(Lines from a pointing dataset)
━━━━

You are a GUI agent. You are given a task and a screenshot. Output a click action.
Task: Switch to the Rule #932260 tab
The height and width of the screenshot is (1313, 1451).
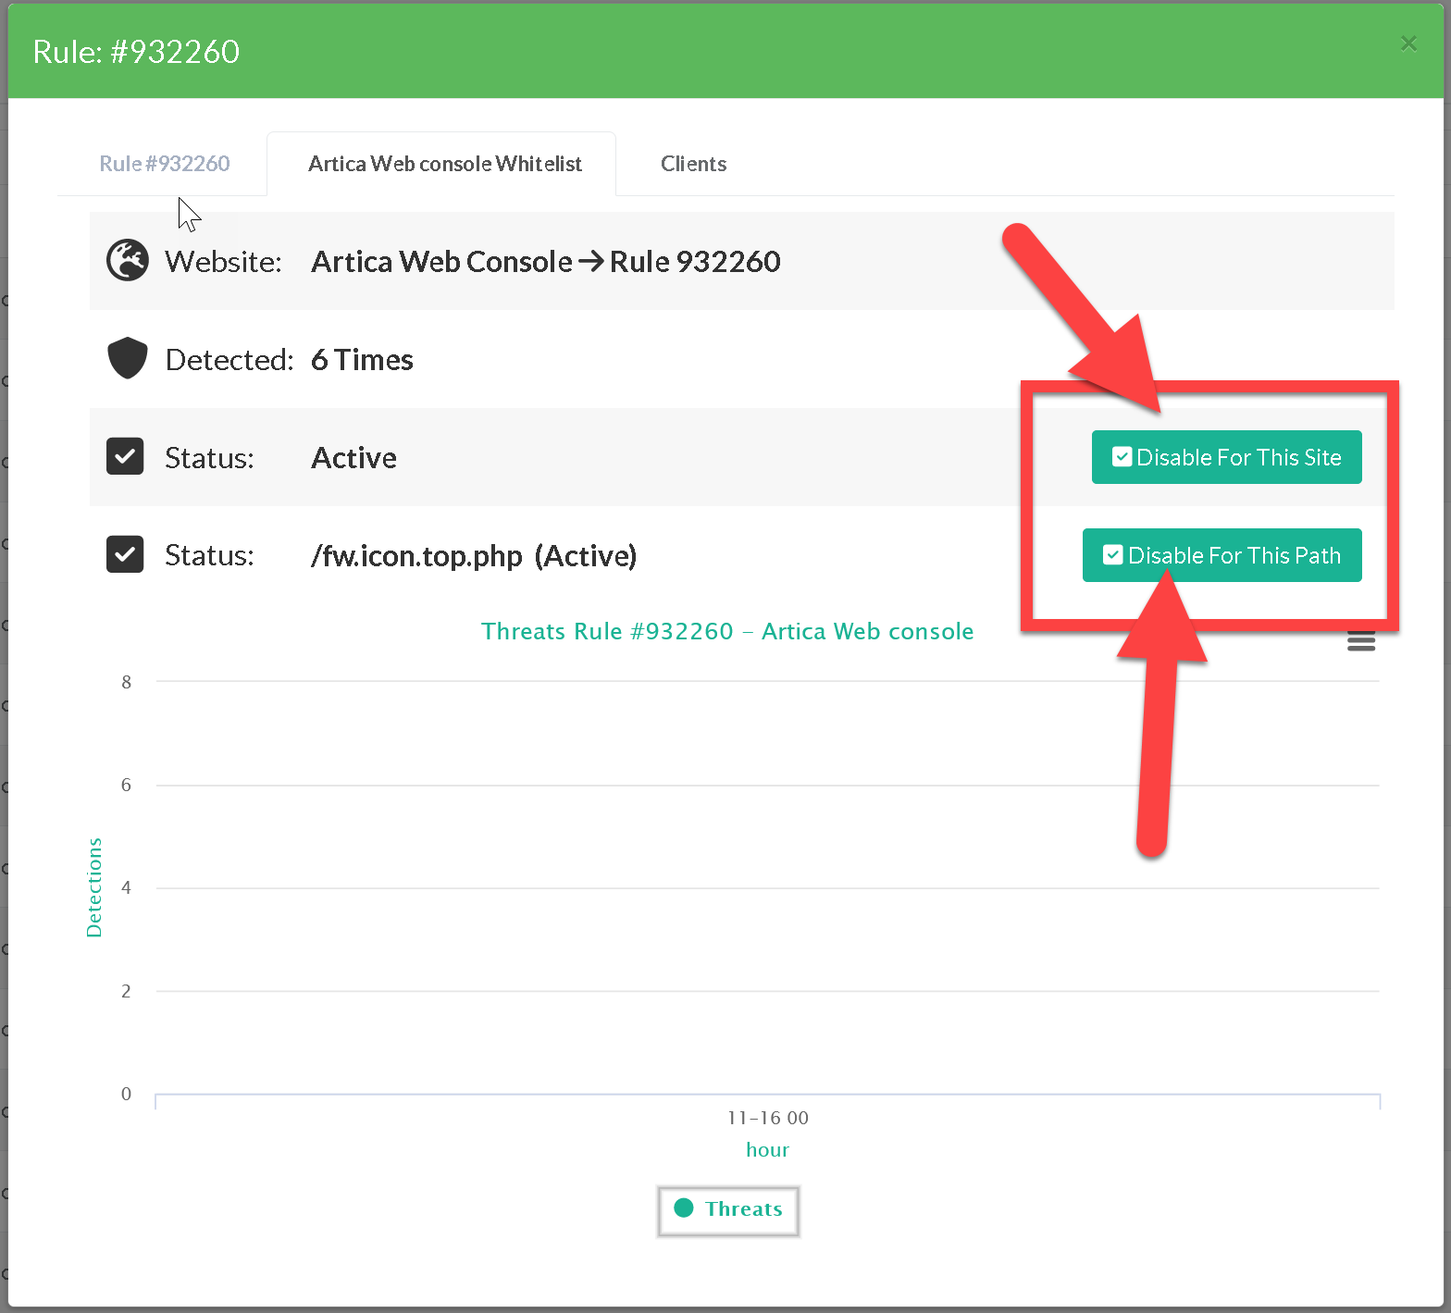165,164
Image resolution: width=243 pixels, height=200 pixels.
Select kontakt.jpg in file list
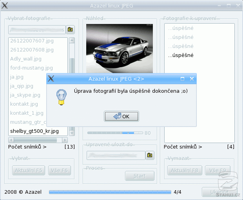[x=24, y=104]
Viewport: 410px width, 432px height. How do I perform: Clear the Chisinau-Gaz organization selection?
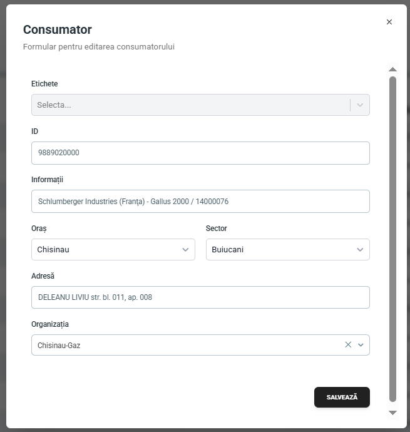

━━━━

TASK -> Rewrite every line above in full, shifting each answer coordinate by -121. Leave the pictures out.

TASK SOLUTION ->
You are a GUI agent. You are given a task and a screenshot. Output a click action.
Task: Switch to the Rule #932260 tab
The height and width of the screenshot is (1313, 1451).
44,43
Image resolution: width=243 pixels, height=200 pixels.
Select kontakt.jpg in file list
[x=-97, y=-17]
Viewport: 410px width, 432px height. How do I perform: Clear the Chisinau-Gaz organization selection?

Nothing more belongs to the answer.